Henry Jacob (1563-1624) was born in Cheriton, Kent, he graduated with an MA from St Mary Hall, Oxford in 1586. In 1603 and 1605 he was imprisoned for his Puritan views. He was an exile in Leiden with William Ames and Robert Parker. There he formed his ideas on the need for the local church to be independent. hHe wanted to see a pure church but not complete secession for the Established church. He has been described as a non-separating Congregationalist and as a semi-Separatist and was associated with the Brownists.
He returned to London in 1616 and formed a local congregation at Southwark. He emigrated to the US in 1622 where he died.
The Jacob-Lathrop-Jessey ChurchTwo other important figures associated with Jacob were John Lathrop (1584-1653) and Henry Jessey (1601-1663). All three were pastors of the same church, which became known as the Jacob-Lathrop-Jessey Church.
This is an extract from Michael Haykin's Kiffin, Knowlys and Keach:
Now, there is one church in particular which lies at the fountainhead, of the Calvinistic Baptists and that is the London-based congregation known to historians as the Jacob-Lathrop-Jessey church, so-called because of the names of its first three pastors. Henry Jacob (1563-1624) and a group of like-minded believers in London had established the congregation in 1616. To what extent Jacob and his congregation were influenced by Separatists like Francis Johnson, and John Robinson remains an open question - Jacob met both of these men Johnson in 1599 and Robinson in 1610. What is clear, however, is the fact that Jacob’s congregation was determined not to cut itself off from all fellowship with Puritans who had stayed within the Church of England. In the statement of faith that this congregation published when it was first established, it was clearly stated that attendance at services conducted in local parish churches was permissible as long as “neither our assent, nor silent presence is given to any mere human tradition”. Unlike the Separatists, Jacob and his congregation refused to deny that the Church of England still possessed “true visible churches”, and thus it was not at all ‘ wrong to continue fellow shipping with them where this did not involve countenancing what Jacob’s congregation regarded as definite error.

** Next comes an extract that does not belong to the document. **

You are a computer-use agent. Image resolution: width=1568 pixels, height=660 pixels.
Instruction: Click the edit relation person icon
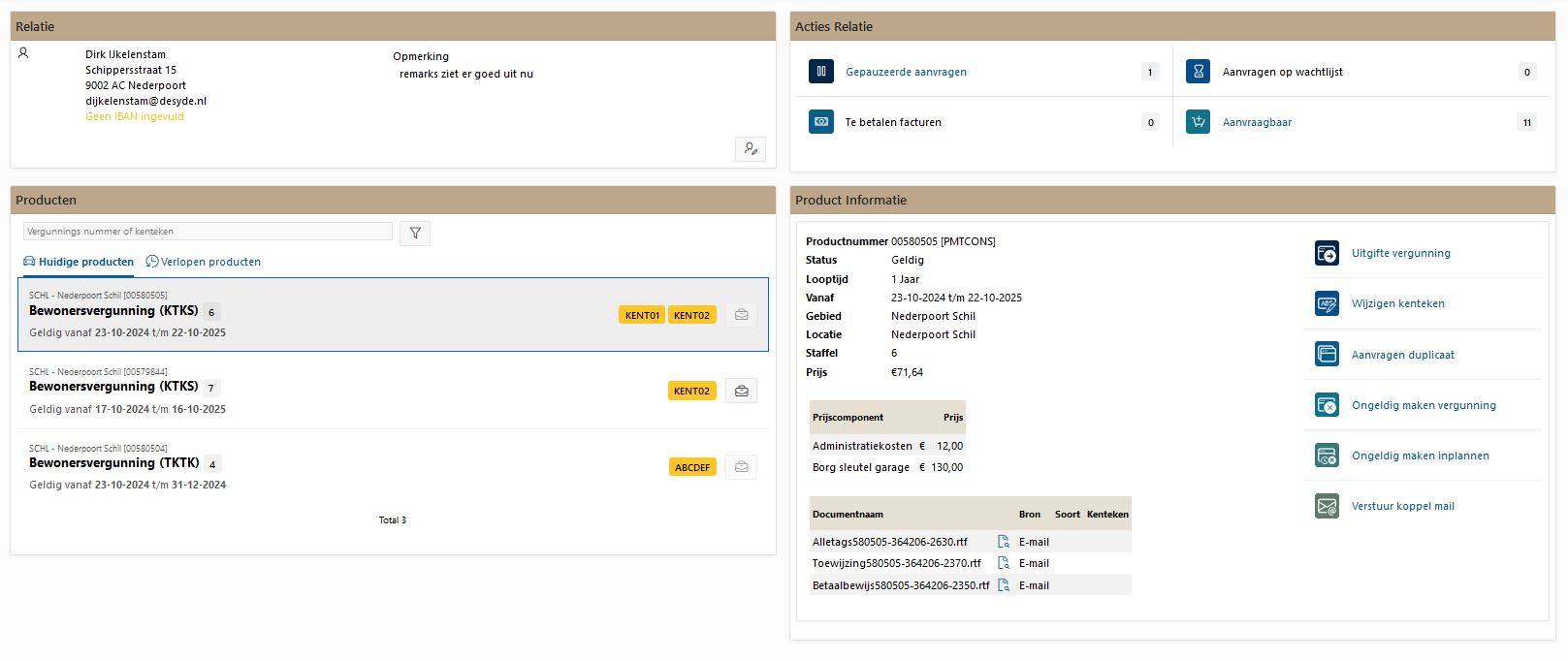point(750,148)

It is not surprising that the authorities in the Church of England harassed the congregation as a Separatist body, and that the Separatists dubbed them “idolaters”.
Due to this harassment and persecution, Jacob decided to leave England for Virginia in 1622, where he died two years later. His successor was John Lathrop (1584-1653). During Lathrop’s 'pastorate at least two groups amicably withdrew from the church to found Separatist congregations, one of which came to be pastored by a certain Samuel Eaton (d. 1639). Eaton had problems with the legitimacy of the baptism of infants by ministers in the Church of England, though it does not appear to be the case that he had actually come to embrace believer’s baptism as the only basis for membership in the church.
In the early 1630s, when William Laud (1573-1645), the Arminian Archbishop of Canterbury, was seeking to rid England of Puritanism, Lathrop also decided to emigrate to the New World. He left in 1634, and it was not until 1637 that a new pastor was found in the person of Henry Jessey (1601-1663). Jessey had become a Puritan while studying at Cambridge in the early 1620s. Ordained a priest in the Church of England in 1626, he grew increasingly uneasy with the liturgy and worship of the Established Church over the next eight or so years. In 1635 he came into contact with the Jacob-Lathrop church, presumably began to worship with the congregation, and two years later was called to be the church’s pastor. An ironic individual, Jessey continued to uphold the “Jacobite” tradition, that is, the policy established by Henry Jacob of keeping in fellowship with Puritans within the Church of England.